TASK DIRECTIONS -
Return every entry below exactly as written.

RECORDS PROVIDED Start Marker

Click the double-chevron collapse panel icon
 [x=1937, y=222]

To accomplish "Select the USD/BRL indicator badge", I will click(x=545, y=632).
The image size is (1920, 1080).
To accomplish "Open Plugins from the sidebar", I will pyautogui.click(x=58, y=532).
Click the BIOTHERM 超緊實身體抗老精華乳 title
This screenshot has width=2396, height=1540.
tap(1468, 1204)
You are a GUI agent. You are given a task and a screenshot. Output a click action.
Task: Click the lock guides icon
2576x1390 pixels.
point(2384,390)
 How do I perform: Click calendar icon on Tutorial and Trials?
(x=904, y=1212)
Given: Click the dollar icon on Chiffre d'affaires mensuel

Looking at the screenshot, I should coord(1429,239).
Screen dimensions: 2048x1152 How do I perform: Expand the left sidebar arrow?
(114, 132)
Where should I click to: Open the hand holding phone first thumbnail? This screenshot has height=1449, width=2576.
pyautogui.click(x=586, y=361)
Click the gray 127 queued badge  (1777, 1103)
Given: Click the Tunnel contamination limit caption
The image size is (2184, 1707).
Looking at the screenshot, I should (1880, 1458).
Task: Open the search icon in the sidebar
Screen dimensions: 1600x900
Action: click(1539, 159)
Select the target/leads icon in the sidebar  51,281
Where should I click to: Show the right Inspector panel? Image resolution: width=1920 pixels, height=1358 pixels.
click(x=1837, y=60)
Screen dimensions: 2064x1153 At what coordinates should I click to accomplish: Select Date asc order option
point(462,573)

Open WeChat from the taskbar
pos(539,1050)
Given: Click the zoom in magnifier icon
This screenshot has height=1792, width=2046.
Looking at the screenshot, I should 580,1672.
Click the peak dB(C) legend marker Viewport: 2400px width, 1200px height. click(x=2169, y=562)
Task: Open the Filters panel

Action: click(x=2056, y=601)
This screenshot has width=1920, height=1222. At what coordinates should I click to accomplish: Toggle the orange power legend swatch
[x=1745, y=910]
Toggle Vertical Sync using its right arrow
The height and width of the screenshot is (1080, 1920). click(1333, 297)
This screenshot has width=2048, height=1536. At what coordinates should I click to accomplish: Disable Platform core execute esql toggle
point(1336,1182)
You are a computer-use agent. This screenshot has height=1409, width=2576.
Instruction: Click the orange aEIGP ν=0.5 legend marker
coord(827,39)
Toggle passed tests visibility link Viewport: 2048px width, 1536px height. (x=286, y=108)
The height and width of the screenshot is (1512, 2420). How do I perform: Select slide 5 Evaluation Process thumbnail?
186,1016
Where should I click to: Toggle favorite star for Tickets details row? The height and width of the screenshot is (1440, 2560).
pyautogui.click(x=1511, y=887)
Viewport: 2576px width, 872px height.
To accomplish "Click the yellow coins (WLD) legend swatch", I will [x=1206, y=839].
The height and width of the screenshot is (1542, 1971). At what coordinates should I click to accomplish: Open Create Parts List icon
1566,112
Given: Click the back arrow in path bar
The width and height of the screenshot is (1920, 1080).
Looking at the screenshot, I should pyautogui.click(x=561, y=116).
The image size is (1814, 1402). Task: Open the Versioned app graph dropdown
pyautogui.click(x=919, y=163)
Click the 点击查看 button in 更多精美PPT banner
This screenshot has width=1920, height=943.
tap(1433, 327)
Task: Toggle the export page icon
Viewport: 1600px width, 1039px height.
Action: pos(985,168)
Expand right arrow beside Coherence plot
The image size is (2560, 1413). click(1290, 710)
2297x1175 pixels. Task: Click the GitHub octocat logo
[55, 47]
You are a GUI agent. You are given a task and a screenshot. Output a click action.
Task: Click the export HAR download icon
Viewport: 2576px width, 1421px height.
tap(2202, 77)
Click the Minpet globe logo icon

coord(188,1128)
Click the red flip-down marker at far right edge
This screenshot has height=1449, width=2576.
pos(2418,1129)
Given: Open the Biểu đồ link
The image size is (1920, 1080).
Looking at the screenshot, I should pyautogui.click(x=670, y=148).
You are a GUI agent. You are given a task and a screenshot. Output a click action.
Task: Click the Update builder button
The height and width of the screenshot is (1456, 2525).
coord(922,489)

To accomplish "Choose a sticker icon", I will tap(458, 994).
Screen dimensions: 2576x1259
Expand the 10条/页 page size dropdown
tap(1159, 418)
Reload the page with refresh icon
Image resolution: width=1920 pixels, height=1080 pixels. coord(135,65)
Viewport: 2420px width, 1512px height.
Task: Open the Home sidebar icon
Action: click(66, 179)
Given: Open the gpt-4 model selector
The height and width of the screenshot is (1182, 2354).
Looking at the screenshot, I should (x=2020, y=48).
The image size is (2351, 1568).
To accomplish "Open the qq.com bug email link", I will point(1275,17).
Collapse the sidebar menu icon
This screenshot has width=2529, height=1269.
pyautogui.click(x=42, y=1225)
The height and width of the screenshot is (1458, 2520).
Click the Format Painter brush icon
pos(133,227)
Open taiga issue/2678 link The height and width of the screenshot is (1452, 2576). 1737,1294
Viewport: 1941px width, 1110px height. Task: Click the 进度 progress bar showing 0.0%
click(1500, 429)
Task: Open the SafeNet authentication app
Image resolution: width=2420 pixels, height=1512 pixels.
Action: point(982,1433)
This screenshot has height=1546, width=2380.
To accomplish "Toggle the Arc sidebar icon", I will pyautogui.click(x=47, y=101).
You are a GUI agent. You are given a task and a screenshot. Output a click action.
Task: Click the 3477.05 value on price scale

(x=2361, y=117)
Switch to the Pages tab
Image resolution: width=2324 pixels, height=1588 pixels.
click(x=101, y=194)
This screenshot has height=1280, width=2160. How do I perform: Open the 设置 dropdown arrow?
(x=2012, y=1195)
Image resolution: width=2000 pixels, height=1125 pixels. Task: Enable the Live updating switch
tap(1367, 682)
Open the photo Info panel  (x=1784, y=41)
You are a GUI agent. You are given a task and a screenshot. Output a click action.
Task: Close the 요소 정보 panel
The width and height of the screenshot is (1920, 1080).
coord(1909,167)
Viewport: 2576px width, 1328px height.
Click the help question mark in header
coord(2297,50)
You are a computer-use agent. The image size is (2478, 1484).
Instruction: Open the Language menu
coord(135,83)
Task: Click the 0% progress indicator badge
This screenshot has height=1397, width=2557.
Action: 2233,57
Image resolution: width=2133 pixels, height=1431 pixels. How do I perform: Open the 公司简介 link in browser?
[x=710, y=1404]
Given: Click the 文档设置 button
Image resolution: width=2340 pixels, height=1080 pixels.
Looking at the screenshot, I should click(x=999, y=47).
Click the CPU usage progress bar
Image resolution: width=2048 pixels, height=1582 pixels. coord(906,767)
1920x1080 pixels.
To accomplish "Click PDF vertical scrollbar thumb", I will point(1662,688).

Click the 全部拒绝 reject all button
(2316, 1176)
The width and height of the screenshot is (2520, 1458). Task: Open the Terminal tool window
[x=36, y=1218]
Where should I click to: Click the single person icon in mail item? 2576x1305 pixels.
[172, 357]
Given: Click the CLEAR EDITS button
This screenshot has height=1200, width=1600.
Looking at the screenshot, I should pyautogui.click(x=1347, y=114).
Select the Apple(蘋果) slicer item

RECORDS PROVIDED End Marker

SOLUTION BELOW -
Click the double-chevron collapse panel icon
 [x=1937, y=222]

To accomplish "Select the USD/BRL indicator badge", I will click(x=545, y=632).
The image size is (1920, 1080).
To accomplish "Open Plugins from the sidebar", I will pyautogui.click(x=58, y=532).
Click the BIOTHERM 超緊實身體抗老精華乳 title
This screenshot has width=2396, height=1540.
tap(1468, 1204)
You are a GUI agent. You are given a task and a screenshot. Output a click action.
Task: Click the lock guides icon
2576x1390 pixels.
point(2384,390)
 How do I perform: Click calendar icon on Tutorial and Trials?
(x=904, y=1212)
Given: Click the dollar icon on Chiffre d'affaires mensuel

Looking at the screenshot, I should coord(1429,239).
Screen dimensions: 2048x1152 How do I perform: Expand the left sidebar arrow?
(114, 132)
Where should I click to: Open the hand holding phone first thumbnail? This screenshot has height=1449, width=2576.
pyautogui.click(x=586, y=361)
Click the gray 127 queued badge  (1777, 1103)
Given: Click the Tunnel contamination limit caption
The image size is (2184, 1707).
Looking at the screenshot, I should (1880, 1458).
Task: Open the search icon in the sidebar
Screen dimensions: 1600x900
Action: click(1539, 159)
Select the target/leads icon in the sidebar  51,281
Where should I click to: Show the right Inspector panel? Image resolution: width=1920 pixels, height=1358 pixels.
click(x=1837, y=60)
Screen dimensions: 2064x1153 At what coordinates should I click to accomplish: Select Date asc order option
point(462,573)

Open WeChat from the taskbar
pos(539,1050)
Given: Click the zoom in magnifier icon
This screenshot has height=1792, width=2046.
Looking at the screenshot, I should 580,1672.
Click the peak dB(C) legend marker Viewport: 2400px width, 1200px height. click(x=2169, y=562)
Task: Open the Filters panel

Action: click(x=2056, y=601)
This screenshot has width=1920, height=1222. At what coordinates should I click to accomplish: Toggle the orange power legend swatch
[x=1745, y=910]
Toggle Vertical Sync using its right arrow
The height and width of the screenshot is (1080, 1920). click(1333, 297)
This screenshot has width=2048, height=1536. At what coordinates should I click to accomplish: Disable Platform core execute esql toggle
point(1336,1182)
You are a computer-use agent. This screenshot has height=1409, width=2576.
Instruction: Click the orange aEIGP ν=0.5 legend marker
coord(827,39)
Toggle passed tests visibility link Viewport: 2048px width, 1536px height. (x=286, y=108)
The height and width of the screenshot is (1512, 2420). How do I perform: Select slide 5 Evaluation Process thumbnail?
186,1016
Where should I click to: Toggle favorite star for Tickets details row? The height and width of the screenshot is (1440, 2560).
pyautogui.click(x=1511, y=887)
Viewport: 2576px width, 872px height.
To accomplish "Click the yellow coins (WLD) legend swatch", I will [x=1206, y=839].
The height and width of the screenshot is (1542, 1971). At what coordinates should I click to accomplish: Open Create Parts List icon
1566,112
Given: Click the back arrow in path bar
The width and height of the screenshot is (1920, 1080).
Looking at the screenshot, I should pyautogui.click(x=561, y=116).
The image size is (1814, 1402). Task: Open the Versioned app graph dropdown
pyautogui.click(x=919, y=163)
Click the 点击查看 button in 更多精美PPT banner
This screenshot has width=1920, height=943.
tap(1433, 327)
Task: Toggle the export page icon
Viewport: 1600px width, 1039px height.
Action: pos(985,168)
Expand right arrow beside Coherence plot
The image size is (2560, 1413). click(1290, 710)
2297x1175 pixels. Task: Click the GitHub octocat logo
[55, 47]
You are a GUI agent. You are given a task and a screenshot. Output a click action.
Task: Click the export HAR download icon
Viewport: 2576px width, 1421px height.
tap(2202, 77)
Click the Minpet globe logo icon

coord(188,1128)
Click the red flip-down marker at far right edge
This screenshot has height=1449, width=2576.
pos(2418,1129)
Given: Open the Biểu đồ link
The image size is (1920, 1080).
Looking at the screenshot, I should pyautogui.click(x=670, y=148).
You are a GUI agent. You are given a task and a screenshot. Output a click action.
Task: Click the Update builder button
The height and width of the screenshot is (1456, 2525).
coord(922,489)

To accomplish "Choose a sticker icon", I will tap(458, 994).
Screen dimensions: 2576x1259
Expand the 10条/页 page size dropdown
tap(1159, 418)
Reload the page with refresh icon
Image resolution: width=1920 pixels, height=1080 pixels. coord(135,65)
Viewport: 2420px width, 1512px height.
Task: Open the Home sidebar icon
Action: click(66, 179)
Given: Open the gpt-4 model selector
The height and width of the screenshot is (1182, 2354).
Looking at the screenshot, I should (x=2020, y=48).
The image size is (2351, 1568).
To accomplish "Open the qq.com bug email link", I will point(1275,17).
Collapse the sidebar menu icon
This screenshot has width=2529, height=1269.
pyautogui.click(x=42, y=1225)
The height and width of the screenshot is (1458, 2520).
Click the Format Painter brush icon
pos(133,227)
Open taiga issue/2678 link The height and width of the screenshot is (1452, 2576). 1737,1294
Viewport: 1941px width, 1110px height. Task: Click the 进度 progress bar showing 0.0%
click(1500, 429)
Task: Open the SafeNet authentication app
Image resolution: width=2420 pixels, height=1512 pixels.
Action: point(982,1433)
This screenshot has height=1546, width=2380.
To accomplish "Toggle the Arc sidebar icon", I will pyautogui.click(x=47, y=101).
You are a GUI agent. You are given a task and a screenshot. Output a click action.
Task: Click the 3477.05 value on price scale

(x=2361, y=117)
Switch to the Pages tab
Image resolution: width=2324 pixels, height=1588 pixels.
click(x=101, y=194)
This screenshot has height=1280, width=2160. How do I perform: Open the 设置 dropdown arrow?
(x=2012, y=1195)
Image resolution: width=2000 pixels, height=1125 pixels. Task: Enable the Live updating switch
tap(1367, 682)
Open the photo Info panel  (x=1784, y=41)
You are a GUI agent. You are given a task and a screenshot. Output a click action.
Task: Close the 요소 정보 panel
The width and height of the screenshot is (1920, 1080).
coord(1909,167)
Viewport: 2576px width, 1328px height.
Click the help question mark in header
coord(2297,50)
You are a computer-use agent. The image size is (2478, 1484).
Instruction: Open the Language menu
coord(135,83)
Task: Click the 0% progress indicator badge
This screenshot has height=1397, width=2557.
Action: 2233,57
Image resolution: width=2133 pixels, height=1431 pixels. How do I perform: Open the 公司简介 link in browser?
[x=710, y=1404]
Given: Click the 文档设置 button
Image resolution: width=2340 pixels, height=1080 pixels.
Looking at the screenshot, I should click(x=999, y=47).
Click the CPU usage progress bar
Image resolution: width=2048 pixels, height=1582 pixels. coord(906,767)
1920x1080 pixels.
To accomplish "Click PDF vertical scrollbar thumb", I will point(1662,688).

Click the 全部拒绝 reject all button
(2316, 1176)
The width and height of the screenshot is (2520, 1458). Task: Open the Terminal tool window
[x=36, y=1218]
Where should I click to: Click the single person icon in mail item? 2576x1305 pixels.
[172, 357]
Given: Click the CLEAR EDITS button
This screenshot has height=1200, width=1600.
Looking at the screenshot, I should pyautogui.click(x=1347, y=114).
Select the Apple(蘋果) slicer item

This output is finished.